NC or Nikhilda, as most who knew him called him, plunged into active journalism as a special correspondent with the Communist Party organ People’s War (1944-46) and People’s Age (1946-48), and later Crossroads (1952-55) and New Age (1955-57).
He then set up a feature news service, India Press Agency (IPA) in collaboration with another Communist journalist David Cohen.
In 1959, IPA shot into prominence with a report of the then prime minister’s personal assistant M.O. Mathai, that rocked Parliament, forcing Mathai to resign.
Tellingly, he declined the Padma Bhushan conferred on him by the National Front government In 1990, with a dignified letter to the then President, “pointing out that a journalist carrying out his professional obligation should not appear to be close to any government and/or any political establishment.”

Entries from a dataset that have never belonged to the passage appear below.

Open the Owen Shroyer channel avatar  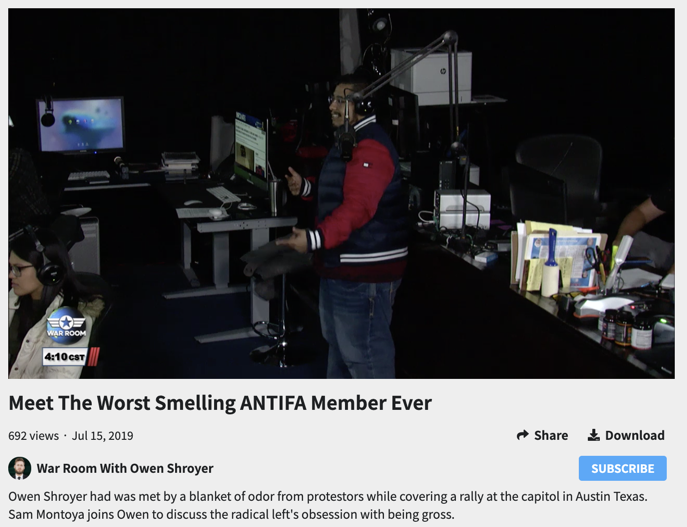pos(19,468)
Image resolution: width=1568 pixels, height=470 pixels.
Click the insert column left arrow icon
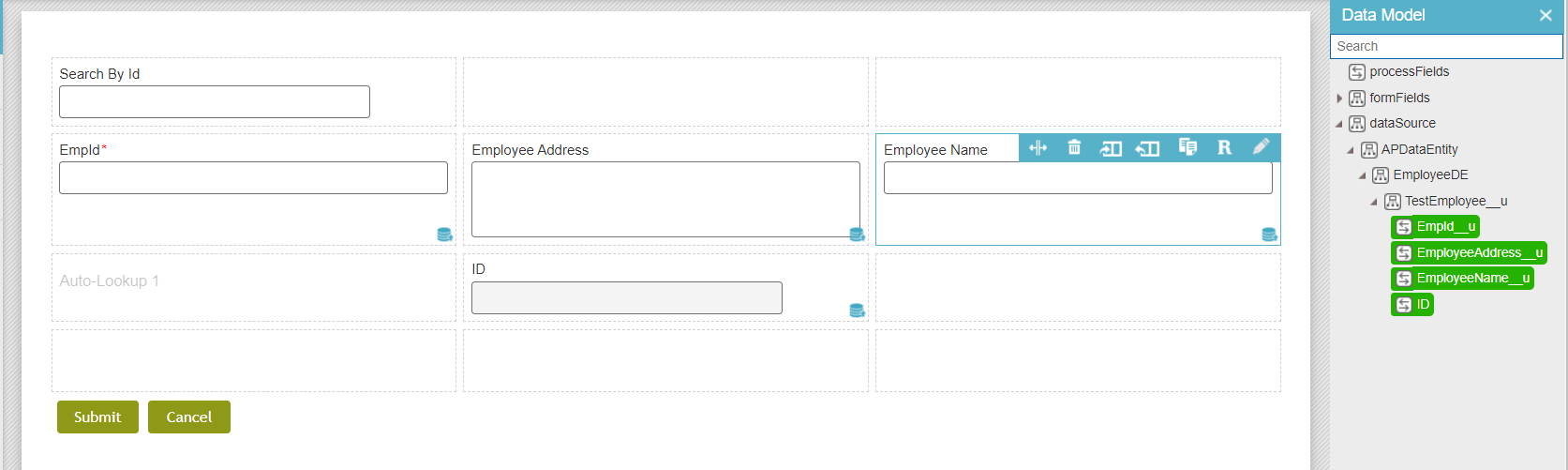click(1147, 148)
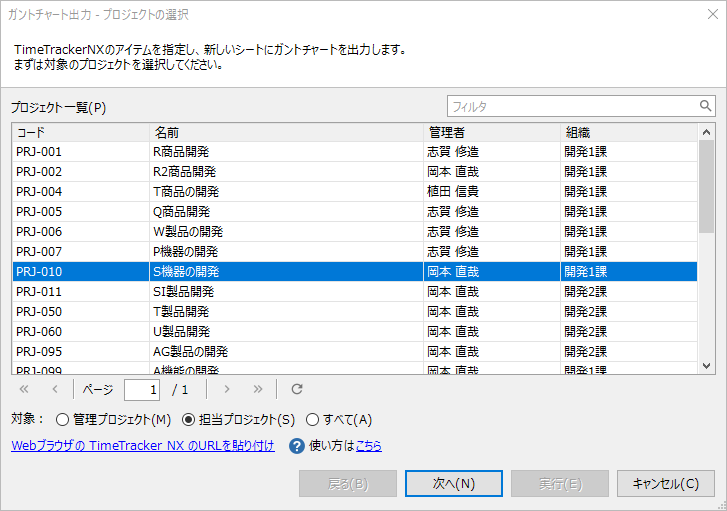Select the 管理プロジェクト(M) radio button
The image size is (727, 511).
(63, 420)
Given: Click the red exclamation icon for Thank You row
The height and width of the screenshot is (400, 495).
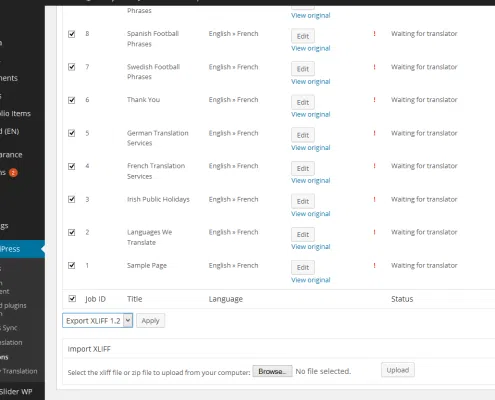Looking at the screenshot, I should pyautogui.click(x=374, y=100).
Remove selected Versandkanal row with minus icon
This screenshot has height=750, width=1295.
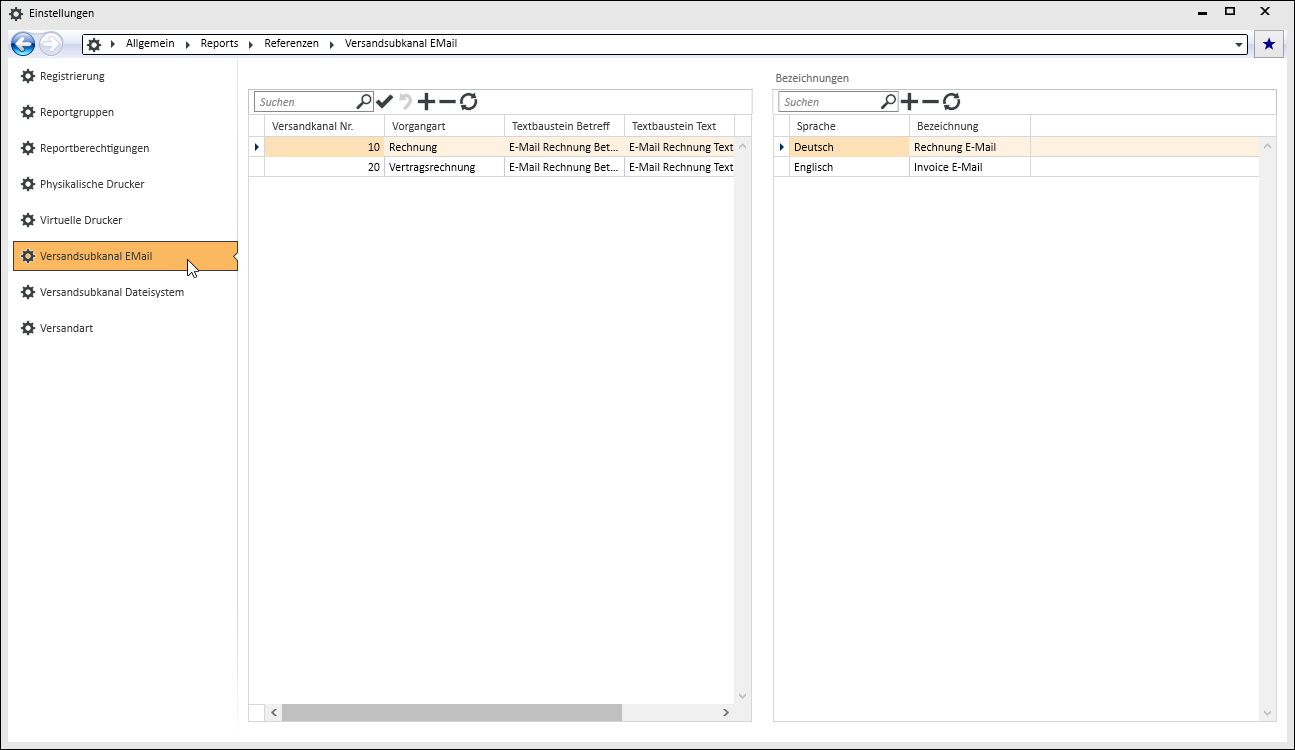pos(447,102)
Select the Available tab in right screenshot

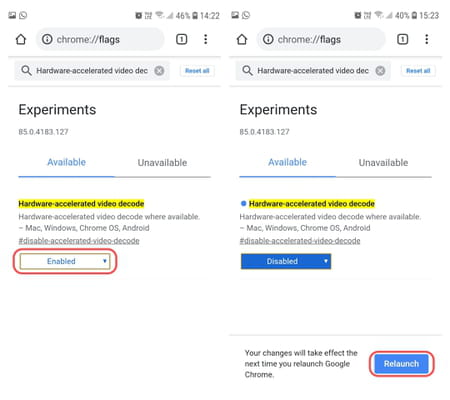(287, 162)
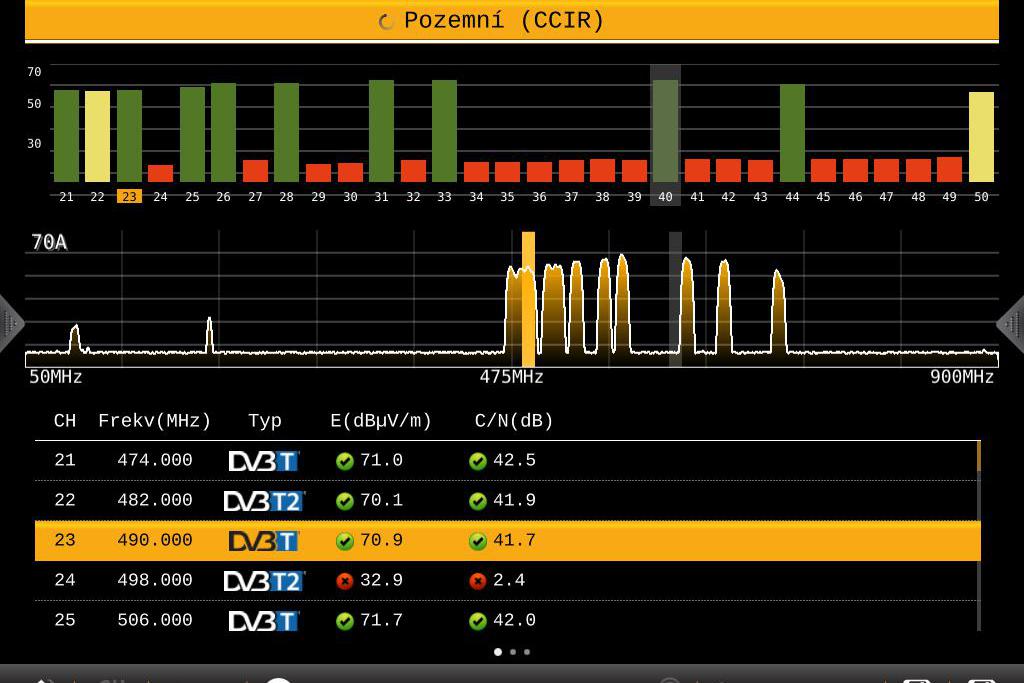Viewport: 1024px width, 683px height.
Task: Select the highlighted channel 23 row
Action: click(507, 540)
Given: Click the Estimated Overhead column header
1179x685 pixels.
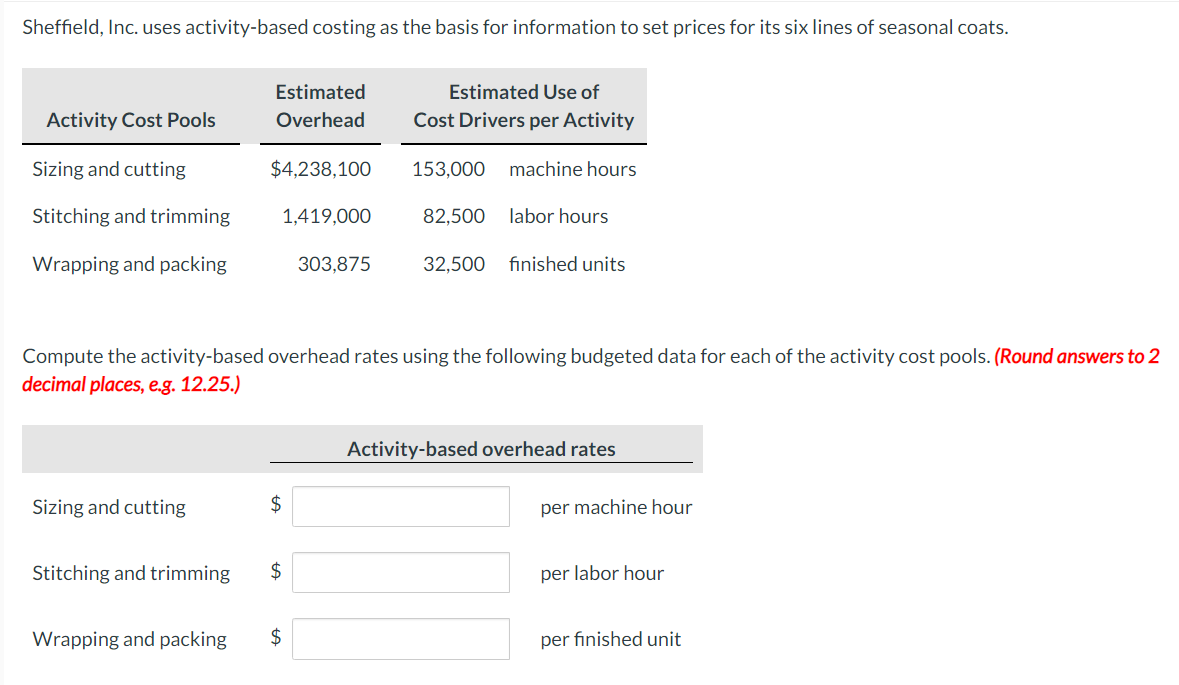Looking at the screenshot, I should 320,106.
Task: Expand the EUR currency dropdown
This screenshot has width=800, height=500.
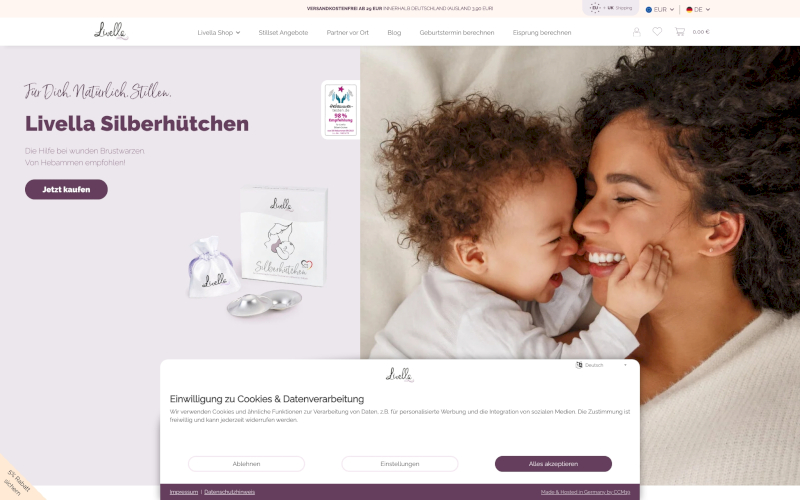Action: coord(660,9)
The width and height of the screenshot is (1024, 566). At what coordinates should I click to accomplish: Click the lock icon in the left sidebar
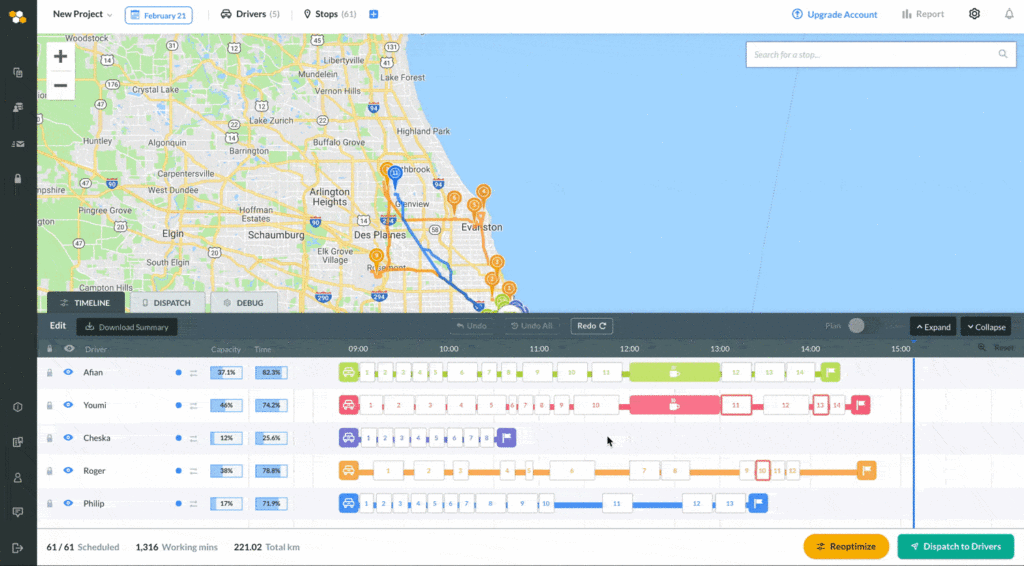click(x=18, y=179)
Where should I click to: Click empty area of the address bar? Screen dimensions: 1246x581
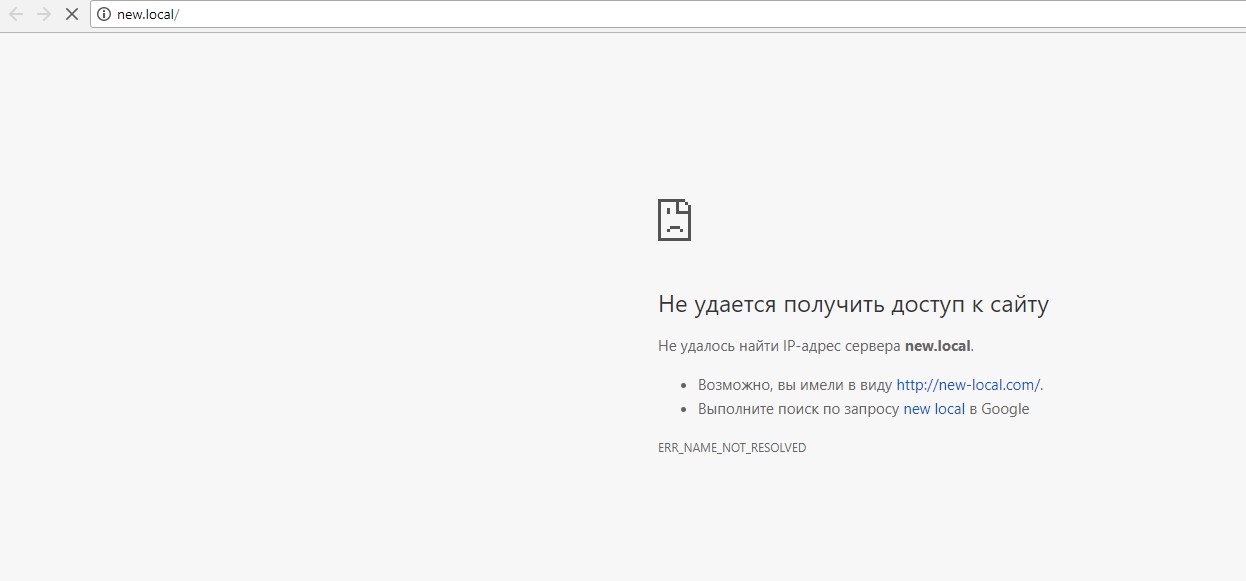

A commemorative issue of Mainstream, released at a seminar organised by the Editors Guild of India in New Delhi yesterday, records:
“He always called himself a ‘reporter’. He did have the finest attributes of a reporter, and despite airing his own views in commentaries and editorials never discarded fairness in reporting or tampered with facts.
“His fidelity to facts was extraordinary. And he knew what to report and what not to report—always preserving the confidence reposed in him by his interlocutors.”
Nikhil Chakravartty passed away on 27 June 1998, by which time he had stepped down as editor of Mainstream to become its editorial advisor.
Mainstream is now edited by his son Sumit Chakravartty.